Pfu DNA polymerase is one of the most preferred molecular enzymes that is isolated from the hyperthermophilic Pyrococcus furiosus and used for high-throughput DNA synthesis by the polymerase chain reaction. Therefore, an efficient Pfu DNA polymerase production method is necessary for molecular techniques. In the present study, Pfu DNA polymerase was expressed in recombinant Escherichia coli BL21(DE3) and significant parameters for the biomass production were optimized using the central composite design which is the most popular method of response surface methodology. Induction conditions including cell density prior induction (OD600nm), post-induction temperature, IPTG concentration, and post-induction time and their interactions on biomass production were investigated.
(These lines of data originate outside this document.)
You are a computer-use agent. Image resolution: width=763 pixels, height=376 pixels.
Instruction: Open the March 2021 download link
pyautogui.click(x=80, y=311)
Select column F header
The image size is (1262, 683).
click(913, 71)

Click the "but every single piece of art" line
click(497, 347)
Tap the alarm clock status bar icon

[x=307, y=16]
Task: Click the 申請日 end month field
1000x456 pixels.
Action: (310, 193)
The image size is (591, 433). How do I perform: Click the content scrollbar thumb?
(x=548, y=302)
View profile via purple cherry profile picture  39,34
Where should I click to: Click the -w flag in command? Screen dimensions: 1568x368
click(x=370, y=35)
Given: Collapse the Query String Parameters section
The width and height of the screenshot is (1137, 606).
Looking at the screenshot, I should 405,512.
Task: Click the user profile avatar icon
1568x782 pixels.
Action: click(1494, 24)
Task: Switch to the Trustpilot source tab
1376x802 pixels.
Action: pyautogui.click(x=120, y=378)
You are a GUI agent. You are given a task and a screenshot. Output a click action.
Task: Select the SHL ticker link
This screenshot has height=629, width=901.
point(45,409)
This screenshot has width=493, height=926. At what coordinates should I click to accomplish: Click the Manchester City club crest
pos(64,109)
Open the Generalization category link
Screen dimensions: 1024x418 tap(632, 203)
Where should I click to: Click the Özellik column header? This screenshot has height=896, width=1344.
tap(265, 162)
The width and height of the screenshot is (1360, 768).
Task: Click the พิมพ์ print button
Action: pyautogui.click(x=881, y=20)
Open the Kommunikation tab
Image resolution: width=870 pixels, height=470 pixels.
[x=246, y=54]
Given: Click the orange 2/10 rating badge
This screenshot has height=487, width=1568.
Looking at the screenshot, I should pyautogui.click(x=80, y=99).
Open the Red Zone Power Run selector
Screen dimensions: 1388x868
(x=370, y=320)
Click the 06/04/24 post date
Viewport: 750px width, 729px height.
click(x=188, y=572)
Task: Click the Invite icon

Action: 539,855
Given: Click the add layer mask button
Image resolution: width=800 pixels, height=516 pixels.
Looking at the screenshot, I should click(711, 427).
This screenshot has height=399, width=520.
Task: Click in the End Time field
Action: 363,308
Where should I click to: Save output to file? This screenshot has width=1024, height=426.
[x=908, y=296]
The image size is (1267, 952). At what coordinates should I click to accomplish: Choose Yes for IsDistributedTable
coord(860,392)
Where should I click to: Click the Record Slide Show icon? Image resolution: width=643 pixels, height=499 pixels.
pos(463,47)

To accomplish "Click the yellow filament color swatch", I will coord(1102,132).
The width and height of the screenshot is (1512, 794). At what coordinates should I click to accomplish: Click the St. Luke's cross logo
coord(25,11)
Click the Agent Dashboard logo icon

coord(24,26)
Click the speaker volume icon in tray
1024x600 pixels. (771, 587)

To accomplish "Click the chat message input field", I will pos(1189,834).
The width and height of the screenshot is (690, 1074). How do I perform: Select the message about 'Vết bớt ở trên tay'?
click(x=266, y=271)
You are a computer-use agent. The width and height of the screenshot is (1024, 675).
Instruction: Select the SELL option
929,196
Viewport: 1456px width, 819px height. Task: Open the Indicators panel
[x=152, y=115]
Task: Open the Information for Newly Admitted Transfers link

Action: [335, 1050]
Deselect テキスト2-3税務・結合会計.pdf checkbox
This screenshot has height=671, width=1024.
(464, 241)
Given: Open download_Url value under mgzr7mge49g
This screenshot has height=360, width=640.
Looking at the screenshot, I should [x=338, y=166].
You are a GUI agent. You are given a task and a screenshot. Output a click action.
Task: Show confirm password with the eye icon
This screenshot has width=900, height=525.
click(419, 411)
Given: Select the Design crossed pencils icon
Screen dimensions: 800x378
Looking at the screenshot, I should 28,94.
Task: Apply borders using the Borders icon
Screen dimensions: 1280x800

The maximum biomass production (14.1g/L) in shake flasks was achieved using the following predicted optimal conditions: OD600nm before induction of 0.4 and the induction at 32°C for 7.7h, with 0.6mM IPTG. Optimized culture conditions were implemented to scale up experiments. 22% and 70% increase in biomass production was achieved in 3 L and 10 L bioreactors, respectively as compared to initial biomass production observed in unoptimized conditions. Similary, a 30% increase of Pfu DNA polymerase production was obtained after the optimization. The polymerase activity of the purifed Pfu DNA polymerase was assessed by PCR amplification and determined as 2.9 U/μl by comparison with commercial Pfu DNA polymerase. The findings of this study indicated that the proposed fermentation conditions will contribute to further scale‑up studies to enhance the biomass for the production of other recombinant proteins.